§ **Passage provided**
>>>>>
Sears Holdings (NASDAQ:SHLD), as you may know, was created in the early 2000's by current CEO Edward Lampert via the merger of Sears and Kmart. Mr. Lampert also happens to own more than 50% of the company's shares. He has been trying for years to turn the business around in hopes of generating a profit for the company and its shareholders. Surprisingly, Lampert's latest move appears to have nothing at all to do with retailing; it has a great deal more to do with making the most out of the company's actual real estate.

Something must be done
Arguably, Sears Holdings has been in serious trouble for years. Revenue fell from approximately $41.6 billion in fiscal 2011 to $36.2 billion in fiscal 2013, which ended in February.

Over this period, the losses racked up by the troubled retailer have been enormous. For instance, in fiscal 2011 Sears produced a staggering $3.1 billion loss. In fiscal 2012 it lost $930 million. And just when investors thought the company might be turning things around, it yielded a loss of approximately $1.4 billion in fiscal 2013.

Clearly, something must be done -- and fast -- to slow these losses; otherwise Sears may find itself in bankruptcy. By glancing at the table below, it is quite obvious that Sears Holdings needs to make some big changes to future business strategies if it plans to earn the type of profits that competitors Macy's (NYSE:M) and Dillard's (NYSE:DDS) continue to earn.

Company Name

FY 2011 Net Income

FY2012 Net Income

FY2013 Net Income

Sears Holdings

($3.14 billion)

($930 million)

($1.365 billion)

Dillard's

$179.62 million

$463.91 million

$335.6 million

Macy's

$1.26 billion

$1.34 billion

$1.49 billion

A different kind of sale
Sears Holdings' recent moves have led customers to wonder if the company wants to be a department store anymore. On April 4, the company will spin off its Lands' End clothing line into a separate company. Sears Holdings' shareholders will receive 0.3 shares of Lands' End for every share of Sears Holdings that they own. This brand, one of the reasons customers still shop at Sears stores, will cease operating under the Sears umbrella and start making decisions on its own.

This move, however, is just the tip of the iceberg. Not only is Sears eliminating its clothing brands, but it is doing something more drastic: selling stores and cutting down on retail space. This process is just starting. But Foolish investors can simply go to a newly created website, designed by Sears Holdings, to get a picture of what the company has in mind.

To get more familiar with this idea, go to seritage.com; you will see a real estate company offering more than 200 locations and 18 million square feet of space to tenants. What is amazing about Seritage Realty Trust is that it is owned by Sears Holdings. Clearly, Sears Holdings has plans for its stores that involve more than just selling products to consumers. This decision seems to be in the early stages, but it will have major implications for shareholders.
<<<<<
§ **Work instructions**
Please pick up the Sears Holdings article after its final sentence and carry it forward. The material after this has nothing to do with the Sears Holdings article.

§ **Dataset section**
>>>>>
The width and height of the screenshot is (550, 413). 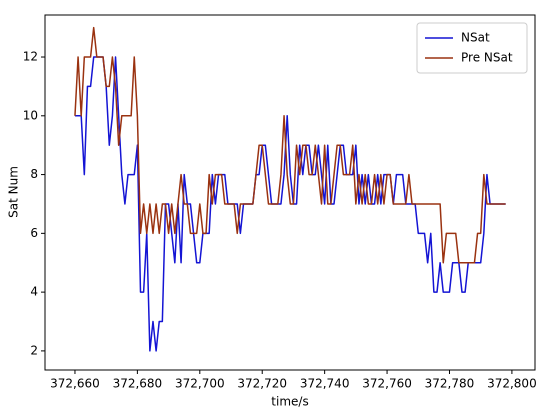 I want to click on y-tick-label: 4, so click(x=34, y=292).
<<<<<
§ **Answer for the task**
The possible end to retail
Given the losses Sears Holdings has incurred over the last three years, it is clear that the retailer needs a major overhaul. Deciding not to operate as a retailer altogether is possibly the best option, especially in the face of competition from Macy's and Dillard's. However, a complete end to being a retailer does not seem to be in the cards for Sears Holdings.

The company, as of Feb. 1, operates 778 Sears stores and has a total of 105.8 million square feet of sales space. This compares with the numbers listed on Seritage's website, which come to 200 locations and 18 million square feet of available space.

It appears that Sears Holdings has looked at the profitability of various locations and chosen the least profitable stores for sale or lease. The percentage of selling space available through Seritage -- 17% -- doesn't mean the end of Sears as a retailer; it simply means the company is taking a step back from poor locations.

Foolish takeaway
Sears Holdings has a long way to go before it can match the profitability and strength of competitors like Macy's and Dillard's. In addition, time is not on the retailer's side. Recent losses have eaten into its assets, leaving some to wonder if Sears will wind up in bankruptcy court.

However, Sears Holdings' recent moves to make better use of underperforming stores through its new Seritage Realty division show the way in which it plans to use its stores going forward. Time will tell if these moves will work. But Sears Holdings shareholders have reason to hope for a more profitable future since the company is no longer operating as the same retailer it was a few years ago.

 

Natalie O'Reilly has no position in any stocks mentioned. The Motley Fool owns shares of Dillard's. Try any of our Foolish newsletter services free for 30 days. We Fools may not all hold the same opinions, but we all believe that considering a diverse range of insights makes us better investors. The Motley Fool has a disclosure policy.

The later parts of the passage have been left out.